**What is being asked:**
Say how many lines of the records include the string "computer". Nothing else belongs in the answer.

**Data section:**
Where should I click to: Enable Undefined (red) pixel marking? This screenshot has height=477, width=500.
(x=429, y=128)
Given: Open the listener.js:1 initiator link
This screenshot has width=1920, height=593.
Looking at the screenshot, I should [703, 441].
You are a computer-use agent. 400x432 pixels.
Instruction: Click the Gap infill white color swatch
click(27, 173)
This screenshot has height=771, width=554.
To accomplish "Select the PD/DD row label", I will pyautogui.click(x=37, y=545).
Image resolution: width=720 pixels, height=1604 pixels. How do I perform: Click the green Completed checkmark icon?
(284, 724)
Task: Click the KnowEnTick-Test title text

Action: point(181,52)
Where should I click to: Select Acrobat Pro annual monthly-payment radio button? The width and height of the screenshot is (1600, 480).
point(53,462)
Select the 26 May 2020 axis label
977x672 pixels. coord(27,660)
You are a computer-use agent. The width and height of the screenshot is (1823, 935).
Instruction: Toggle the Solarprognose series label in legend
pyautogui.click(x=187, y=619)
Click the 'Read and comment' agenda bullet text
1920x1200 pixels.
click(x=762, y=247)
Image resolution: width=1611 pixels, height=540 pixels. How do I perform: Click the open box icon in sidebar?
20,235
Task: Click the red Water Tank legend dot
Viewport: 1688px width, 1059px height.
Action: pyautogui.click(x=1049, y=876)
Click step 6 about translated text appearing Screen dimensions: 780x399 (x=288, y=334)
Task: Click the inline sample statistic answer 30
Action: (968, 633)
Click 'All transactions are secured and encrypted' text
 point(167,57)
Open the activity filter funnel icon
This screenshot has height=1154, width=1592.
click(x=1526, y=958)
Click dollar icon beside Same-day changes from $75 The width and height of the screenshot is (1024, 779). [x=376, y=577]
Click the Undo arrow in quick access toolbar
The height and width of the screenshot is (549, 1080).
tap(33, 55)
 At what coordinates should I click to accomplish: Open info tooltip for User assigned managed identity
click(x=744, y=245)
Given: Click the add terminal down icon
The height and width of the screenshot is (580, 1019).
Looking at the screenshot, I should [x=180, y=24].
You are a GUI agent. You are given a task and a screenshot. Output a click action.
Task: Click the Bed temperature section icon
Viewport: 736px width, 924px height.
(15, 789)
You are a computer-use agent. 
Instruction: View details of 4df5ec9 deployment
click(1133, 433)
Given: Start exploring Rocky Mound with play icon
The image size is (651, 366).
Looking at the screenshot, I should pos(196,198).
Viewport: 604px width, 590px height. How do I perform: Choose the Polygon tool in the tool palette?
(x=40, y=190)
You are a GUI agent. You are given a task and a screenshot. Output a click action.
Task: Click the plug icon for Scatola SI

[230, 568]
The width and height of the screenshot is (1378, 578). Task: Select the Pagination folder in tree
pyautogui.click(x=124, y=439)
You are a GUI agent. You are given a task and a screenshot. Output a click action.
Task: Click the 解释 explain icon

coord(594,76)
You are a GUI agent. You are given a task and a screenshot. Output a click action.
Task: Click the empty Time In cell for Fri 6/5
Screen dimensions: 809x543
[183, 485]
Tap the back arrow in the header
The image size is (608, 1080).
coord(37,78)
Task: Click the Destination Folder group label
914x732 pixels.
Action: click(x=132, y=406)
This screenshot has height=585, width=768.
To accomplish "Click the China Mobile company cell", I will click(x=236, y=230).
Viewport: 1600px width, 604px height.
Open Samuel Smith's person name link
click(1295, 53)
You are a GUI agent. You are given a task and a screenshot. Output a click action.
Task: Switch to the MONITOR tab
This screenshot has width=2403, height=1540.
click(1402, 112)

**Solution for this exercise:**
3